===== Excerpted records =====
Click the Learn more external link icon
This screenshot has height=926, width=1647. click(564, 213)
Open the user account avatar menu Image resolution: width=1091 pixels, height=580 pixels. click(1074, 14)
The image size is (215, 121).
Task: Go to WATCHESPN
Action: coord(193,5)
=====
* [Directive]
Write out the entries above as a JSON list of strings, with one string per line and blank lines left out.

* [Task solution]
[
  "Click the Learn more external link icon",
  "This screenshot has height=926, width=1647. click(564, 213)",
  "Open the user account avatar menu Image resolution: width=1091 pixels, height=580 pixels. click(1074, 14)",
  "The image size is (215, 121).",
  "Task: Go to WATCHESPN",
  "Action: coord(193,5)"
]